> _ACTIVITY_: Give the listing again in full, matching it character for character.

** Opening EXTRACTED RECORDS block **

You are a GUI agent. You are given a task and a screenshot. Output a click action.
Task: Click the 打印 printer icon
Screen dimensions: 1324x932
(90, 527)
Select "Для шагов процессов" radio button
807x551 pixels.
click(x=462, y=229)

** Closing EXTRACTED RECORDS block **

> _EXERCISE RESPONSE_:
You are a GUI agent. You are given a task and a screenshot. Output a click action.
Task: Click the 打印 printer icon
Screen dimensions: 1324x932
(90, 527)
Select "Для шагов процессов" radio button
807x551 pixels.
click(x=462, y=229)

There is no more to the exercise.